This is a long (about 18-19 miles) but beautiful hike to the highest point in the front part of the Santa Catalina mountains. As you hike up you have great views of Tucson (if you look back), then from the top you have views of Oro Valley and Marana, and of course, Mount Lemmon. It’s not a hike for the faint-of-heart as the upper part is steep, strenuous, and difficult, and the final summit tower requires rock climbing experience.
Start at the Sabino Canyon parking lot and follow the road up Sabino Canyon for about 0.5 miles to where the Esperero Trail (trail #25) heads off to the left. Follow this as it winds up, down, and around, for 3 miles to Cardiac Gap, the obvious saddle with great views. From here head up right for 1.2 miles to Geronimo Meadows, then another 1.3 miles up Esperero Canyon to Bridalveil Falls on the left. As you hike up the canyon bottom you will cross the riverbed several times, all well-marked with cairns.

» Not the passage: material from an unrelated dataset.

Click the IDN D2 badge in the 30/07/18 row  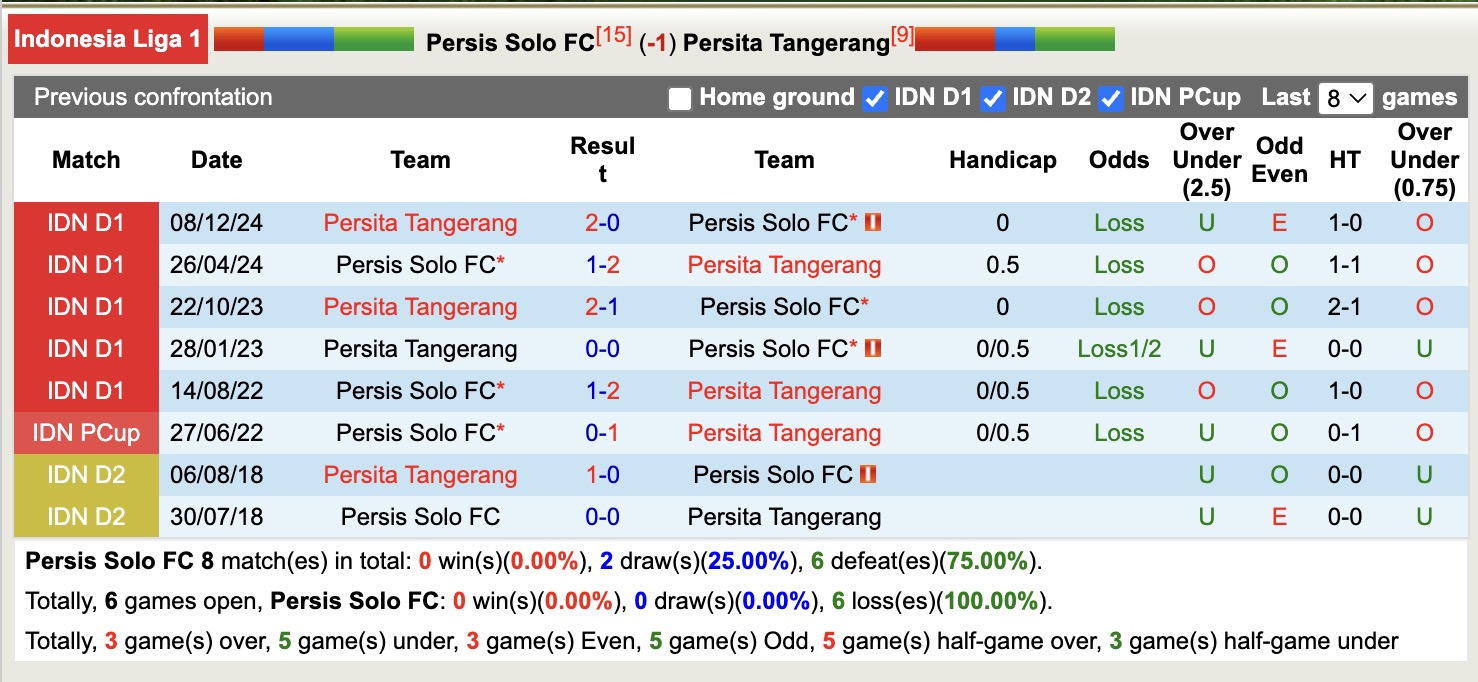tap(86, 517)
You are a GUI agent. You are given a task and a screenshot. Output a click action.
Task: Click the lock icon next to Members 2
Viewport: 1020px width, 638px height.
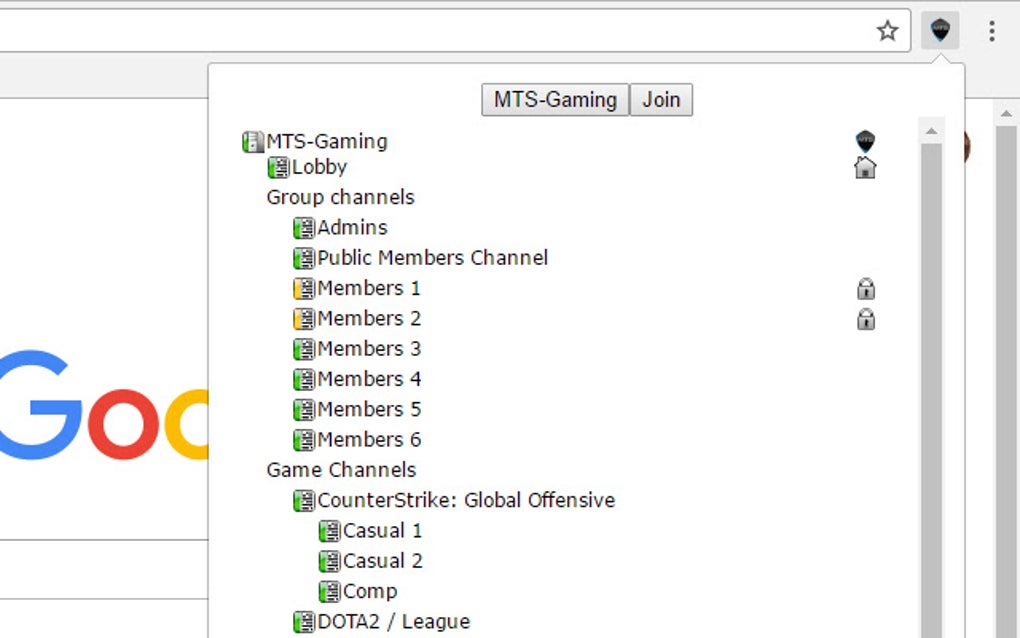point(866,319)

The trail soon leaves the canyon bottom and climbs the grassy slopes on the left. About a mile after Bridalveil Falls you will reach the signed turnoff for the Cathedral Rock trail. This turnoff is about 3.4 miles from Cardiac Gap, and about 7 miles from the parking lot.

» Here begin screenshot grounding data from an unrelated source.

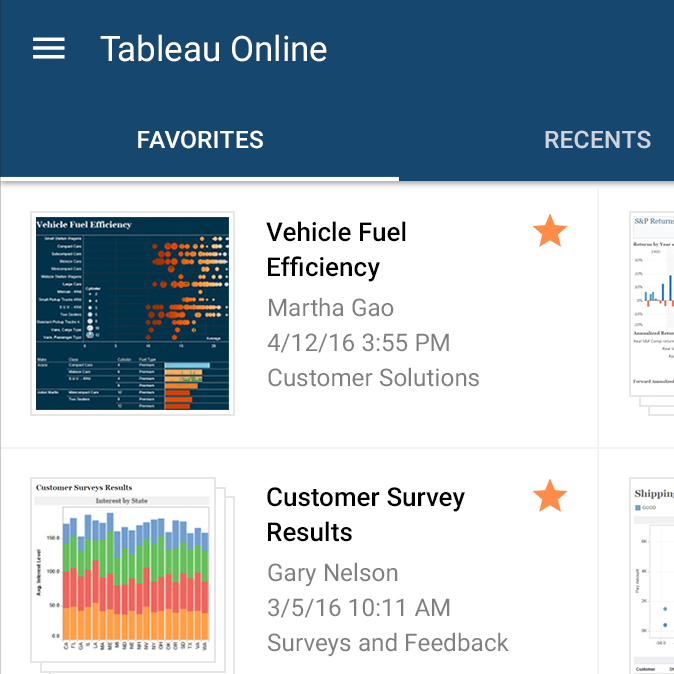This screenshot has height=674, width=674.
Task: Select the FAVORITES tab
Action: (x=200, y=140)
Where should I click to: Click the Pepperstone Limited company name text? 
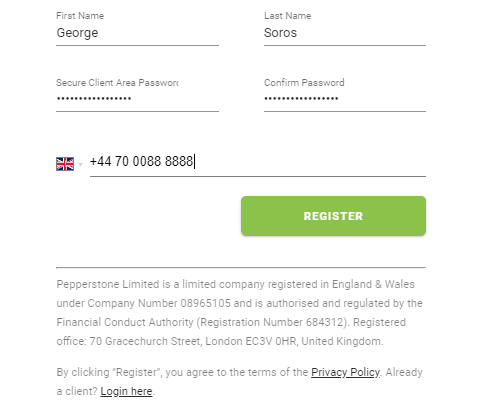click(x=108, y=284)
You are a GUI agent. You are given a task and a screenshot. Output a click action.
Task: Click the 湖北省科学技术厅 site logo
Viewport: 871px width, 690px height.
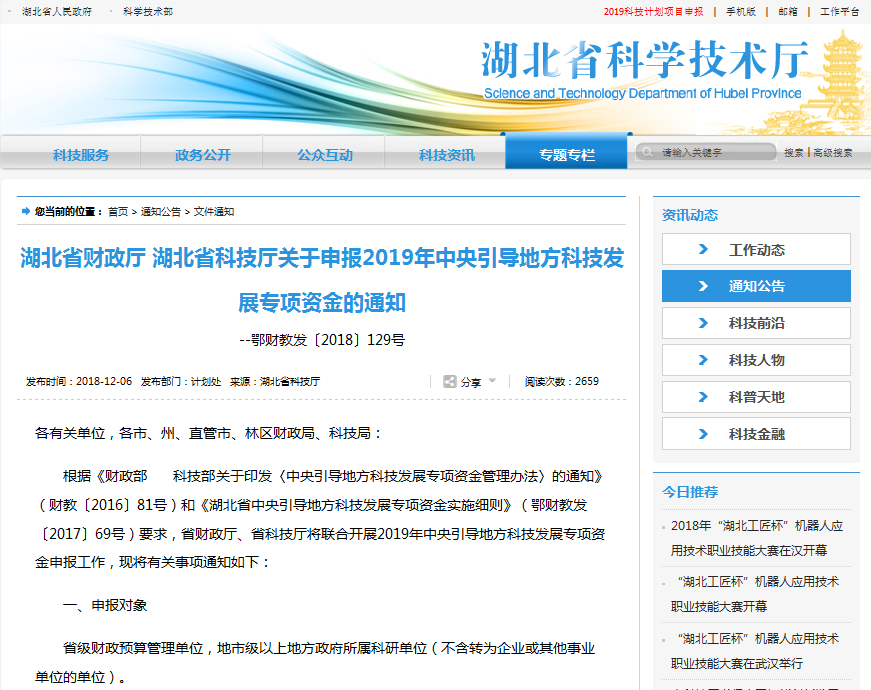[643, 70]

Follow the Cathedral Rock trail for a bit over a mile to the saddle. From here, follow cairns steeply and strenuously up and left towards the rocks guarding the top of Cathedral Rock. There is a faint trail in places, but much of the time there is nothing to follow except cairns. You are heading for the obvious notch in the rocks towards the left side. You can see it in the photo a bit left of center, at the lowest point of the rocks. Go through the notch into the beautiful Inner Sanctum of Cathedral Rock. (Make a note of how to find the notch from the other side as you’ll be returning this way.)
Now follow the cairns up and right. It’s difficult to get lost as you are aiming for the highest point, but to the left of the big rock towers that guard the right side of the plateau. When you reach the sort-of-saddle, you will see the highest rock tower down and to your right, and you will wonder how you are going to get up it.
Walk up to an obvious crack in the west wall of this tower, and if you are in the right place you will see a rope hanging down the crack. Where I was there (November 23, 2014), the rope was in very good condition. However, I didn’t know what the rope was like above or what it was attached to, so I climbed the crack itself – about 5.4. It turned out that the rope is well attached, so I used it as a handhold on the way down.
From the top of the crack go up left and you’ll find a summit register on a large flat rock. The final climb is up the dome like rock on the right. Traverse easily round to the right and climb the south face on large holds.